▶ **Requirement**: From the records below, print exactly the lines starting at the one containing "Форум (95, 258)" and ending at the one containing "Имя пользователя: (169, 776)", ends included, and nothing else.

··· Exercise data ···

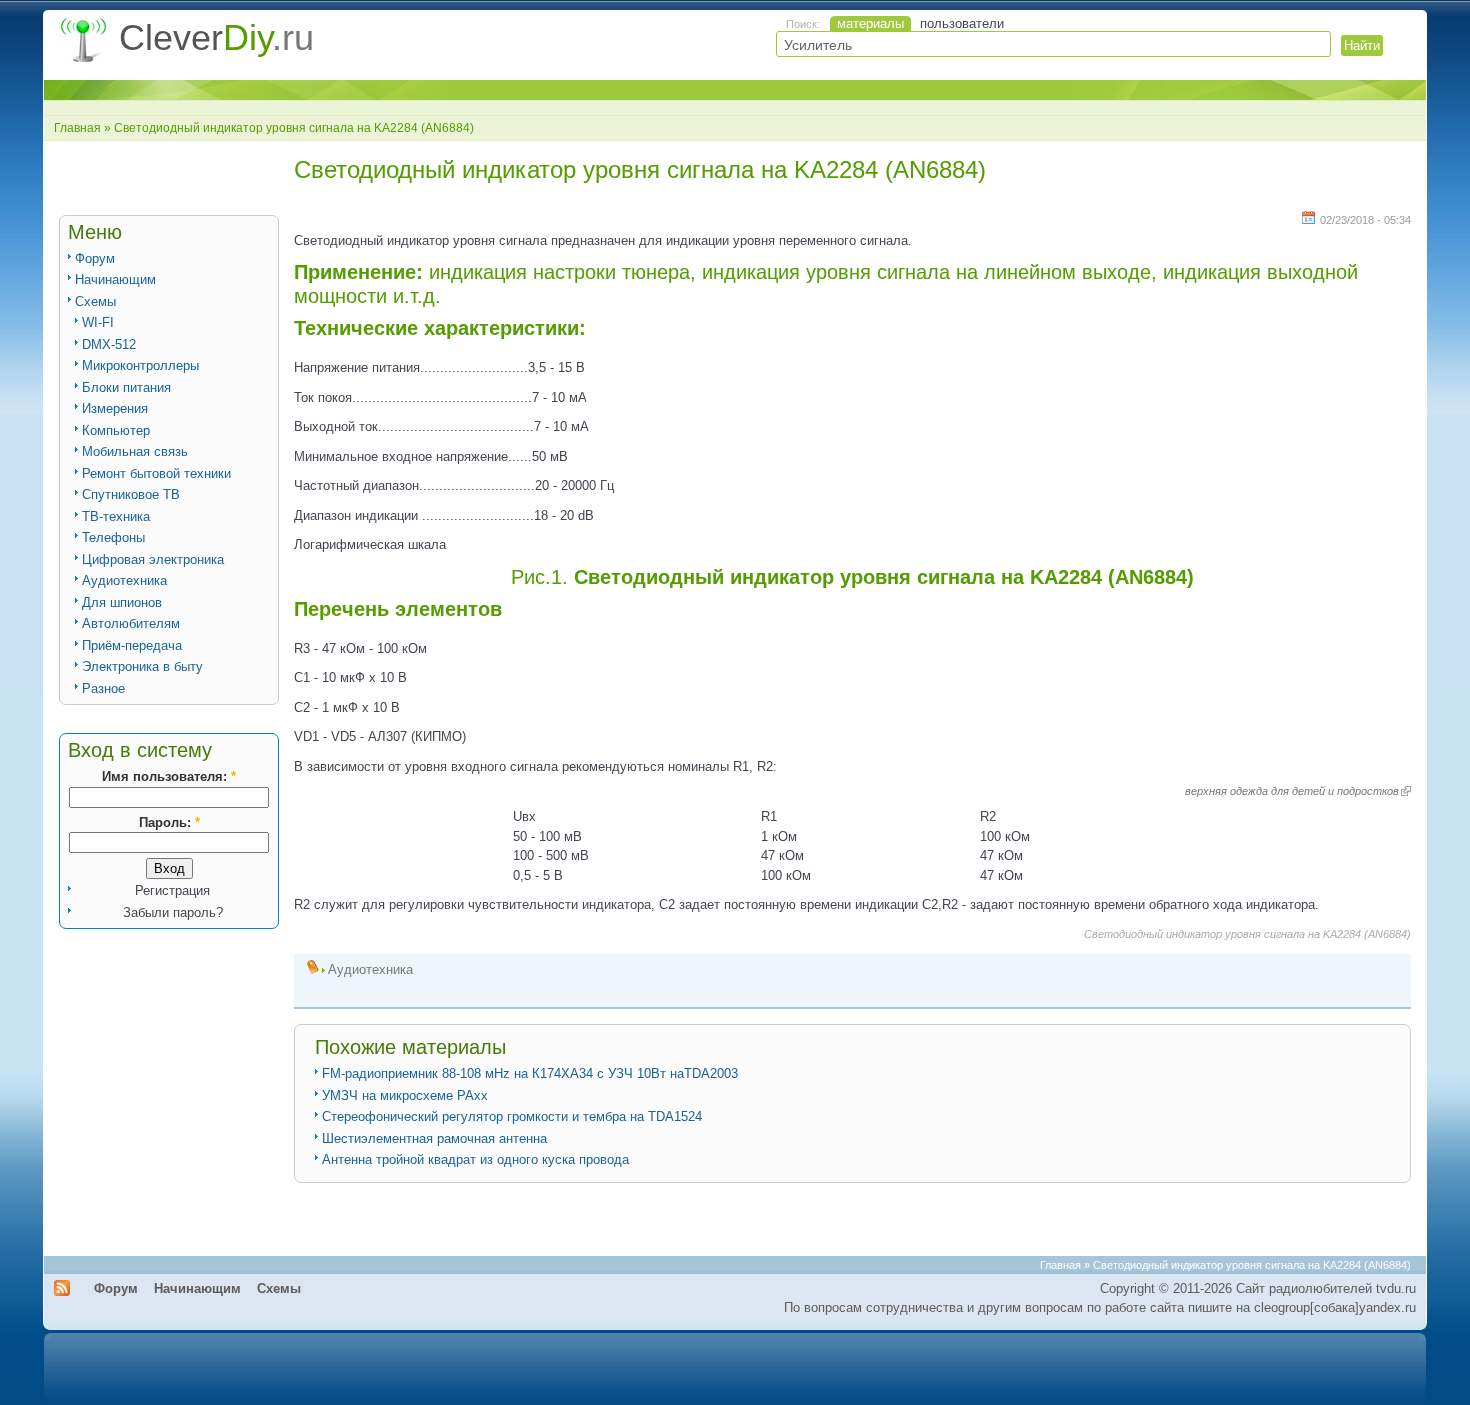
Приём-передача (132, 645)
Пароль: (169, 822)
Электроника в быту (142, 666)
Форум (95, 258)
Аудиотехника (124, 580)
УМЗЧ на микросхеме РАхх (405, 1095)
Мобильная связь (135, 451)
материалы (870, 23)
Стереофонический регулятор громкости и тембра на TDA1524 (512, 1116)
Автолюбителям (131, 623)
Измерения (115, 408)
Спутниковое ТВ (131, 494)
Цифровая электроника (153, 559)
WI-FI (98, 322)
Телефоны (113, 537)
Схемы (95, 301)
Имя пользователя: (169, 776)
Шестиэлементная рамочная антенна (434, 1138)
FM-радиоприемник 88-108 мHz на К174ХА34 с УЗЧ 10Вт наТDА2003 (530, 1073)
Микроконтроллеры (140, 365)
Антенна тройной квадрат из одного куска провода (475, 1159)
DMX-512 (109, 344)
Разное (103, 688)
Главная (77, 128)
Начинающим (115, 279)
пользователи (962, 23)
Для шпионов (122, 602)
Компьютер (116, 430)
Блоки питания (126, 387)
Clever (216, 37)
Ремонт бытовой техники (156, 473)
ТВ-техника (116, 516)
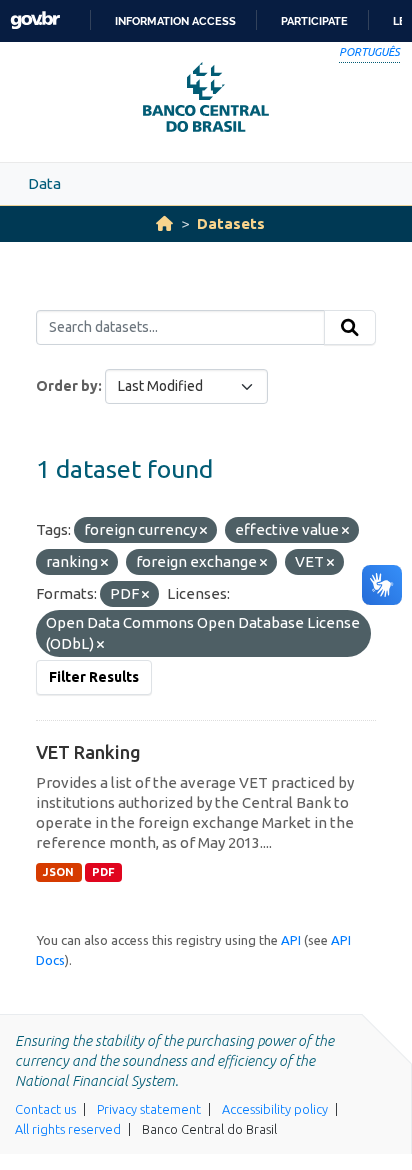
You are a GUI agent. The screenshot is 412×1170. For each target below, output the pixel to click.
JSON (58, 872)
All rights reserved (68, 1129)
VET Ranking (88, 752)
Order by (67, 386)
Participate (314, 21)
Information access (175, 21)
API (291, 940)
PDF (103, 872)
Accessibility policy (275, 1109)
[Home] (164, 223)
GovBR (35, 20)
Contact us (45, 1109)
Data (44, 183)
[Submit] (350, 328)
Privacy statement (149, 1109)
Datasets (231, 223)
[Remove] (203, 531)
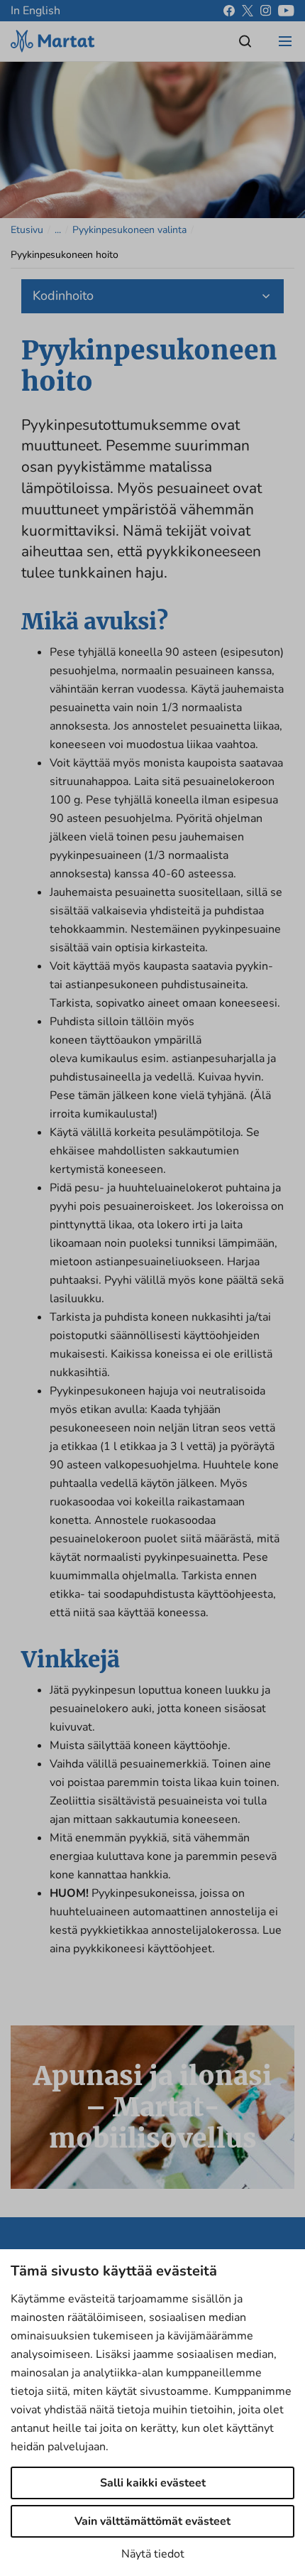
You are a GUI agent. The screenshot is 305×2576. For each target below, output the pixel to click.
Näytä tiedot (152, 2554)
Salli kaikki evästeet (153, 2483)
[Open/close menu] (285, 41)
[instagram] (265, 10)
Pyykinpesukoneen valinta (129, 230)
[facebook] (229, 10)
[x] (247, 10)
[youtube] (286, 10)
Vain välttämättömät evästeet (152, 2521)
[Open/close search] (245, 41)
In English (35, 10)
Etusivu (27, 230)
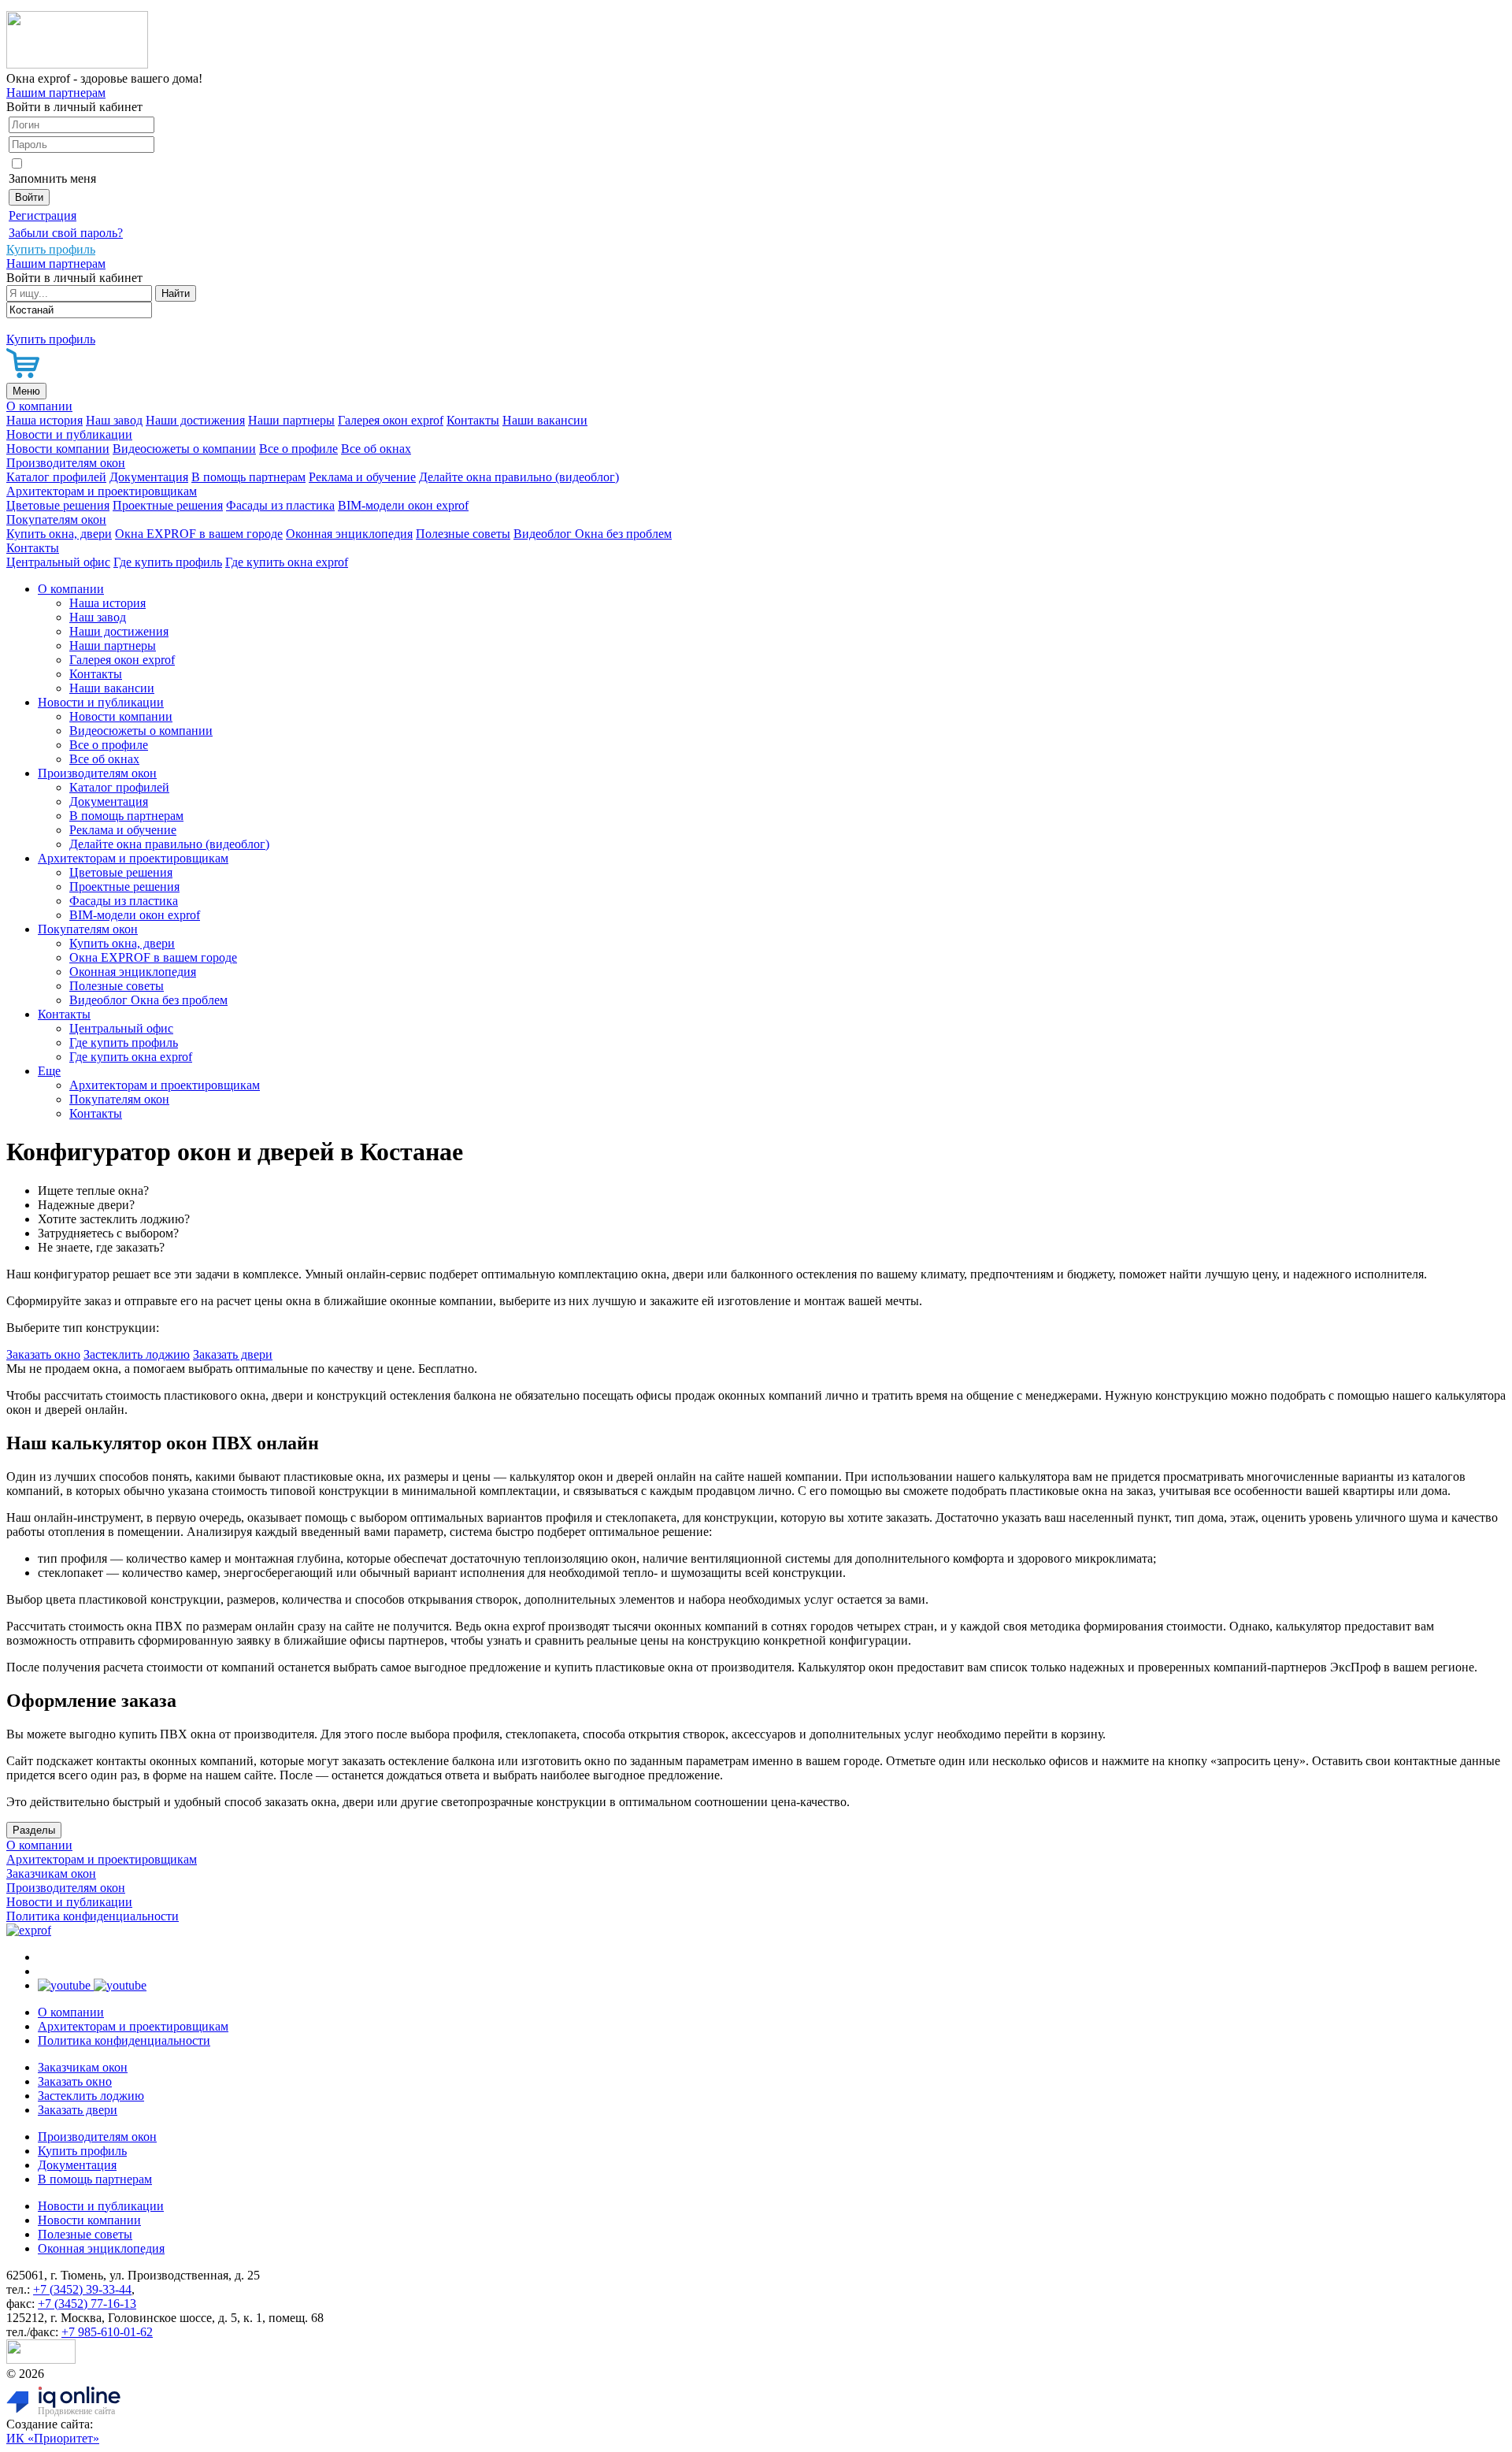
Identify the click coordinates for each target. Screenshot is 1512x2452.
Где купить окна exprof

···

▶ **Response to this exercise**:
Форум (95, 258)
Аудиотехника (124, 580)
УМЗЧ на микросхеме РАхх (405, 1095)
Мобильная связь (135, 451)
материалы (870, 23)
Стереофонический регулятор громкости и тембра на TDA1524 (512, 1116)
Автолюбителям (131, 623)
Измерения (115, 408)
Спутниковое ТВ (131, 494)
Цифровая электроника (153, 559)
WI-FI (98, 322)
Телефоны (113, 537)
Схемы (95, 301)
Имя пользователя: (169, 776)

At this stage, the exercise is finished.